▶ [Instructions for the task]: For the records shown below, return an exact copy that excludes the pictures.

Information given below:

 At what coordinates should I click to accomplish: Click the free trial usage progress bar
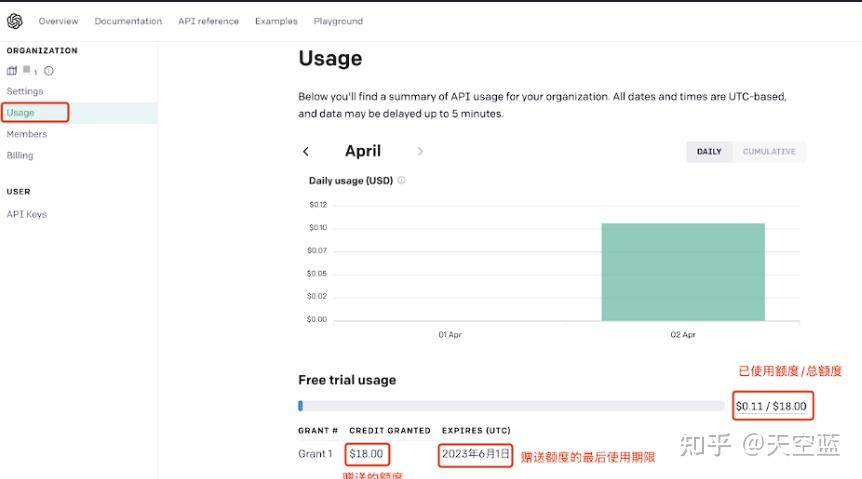coord(511,406)
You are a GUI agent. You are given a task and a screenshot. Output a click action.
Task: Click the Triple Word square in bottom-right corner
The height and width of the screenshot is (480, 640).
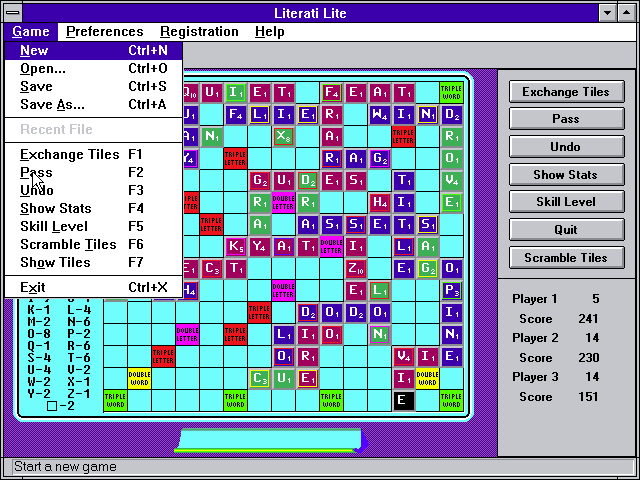[452, 400]

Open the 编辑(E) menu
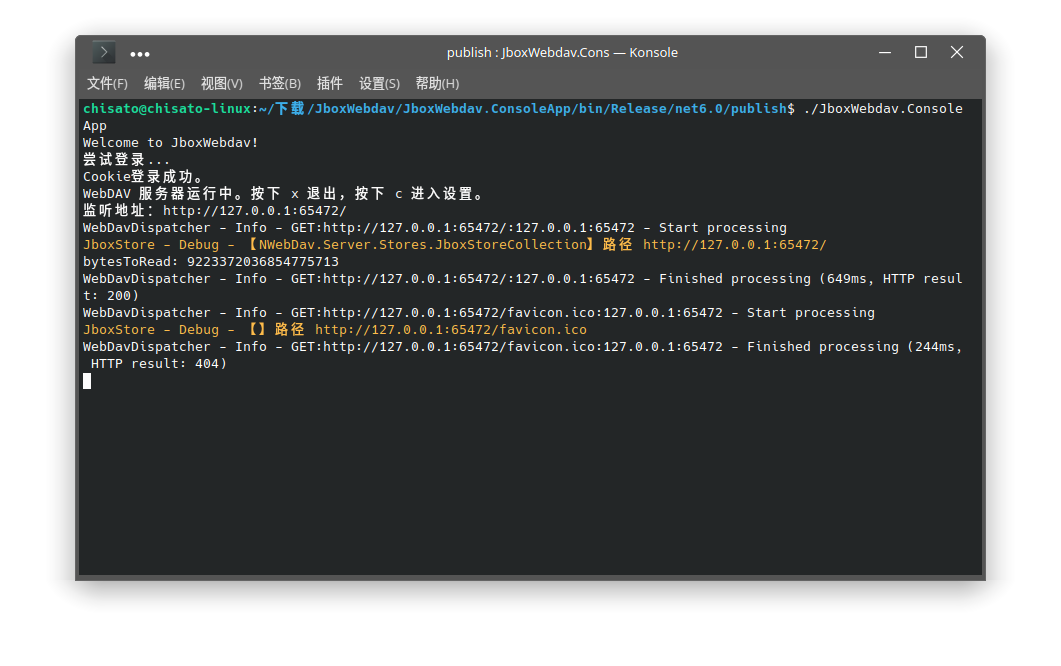[164, 84]
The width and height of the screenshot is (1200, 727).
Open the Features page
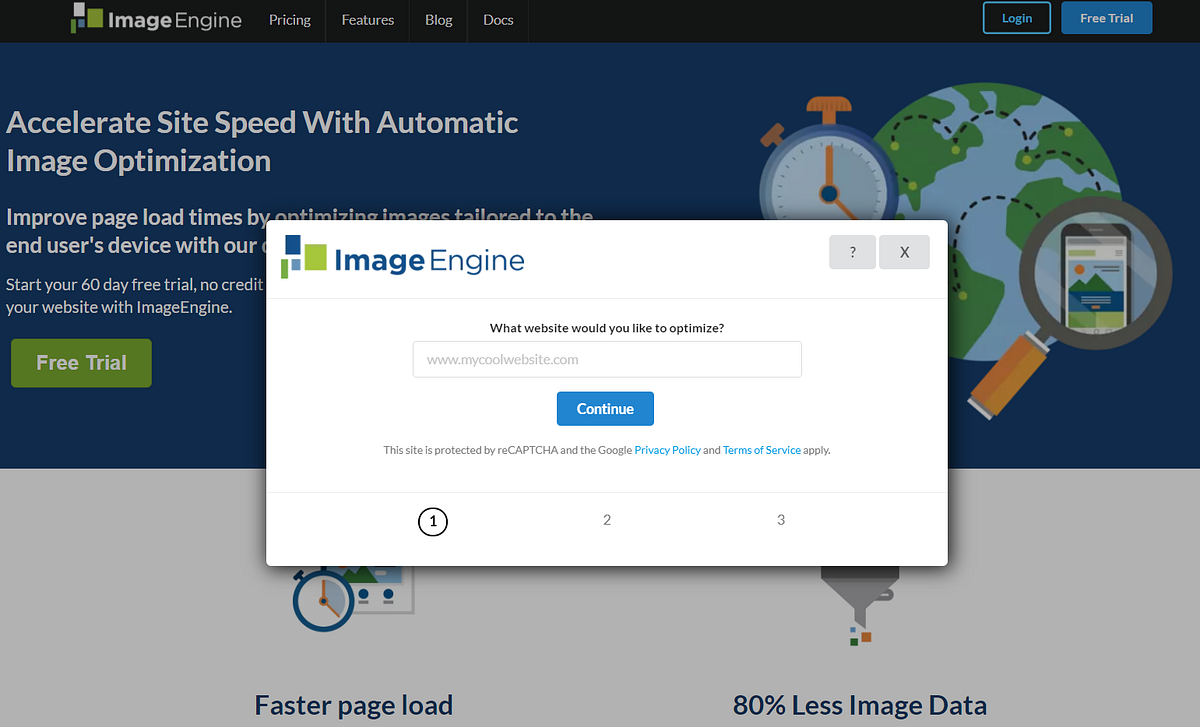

End of Information given.

▶ [Reply to the exercise]:
 At what coordinates should I click to accomplish: Click the free trial usage progress bar
coord(511,406)
You are a GUI agent. You are given a task and a screenshot. Output a click action.
Task: Click the Triple Word square in bottom-right corner
The height and width of the screenshot is (480, 640).
[452, 400]

Open the 编辑(E) menu
[164, 84]
The width and height of the screenshot is (1200, 727).
Open the Features page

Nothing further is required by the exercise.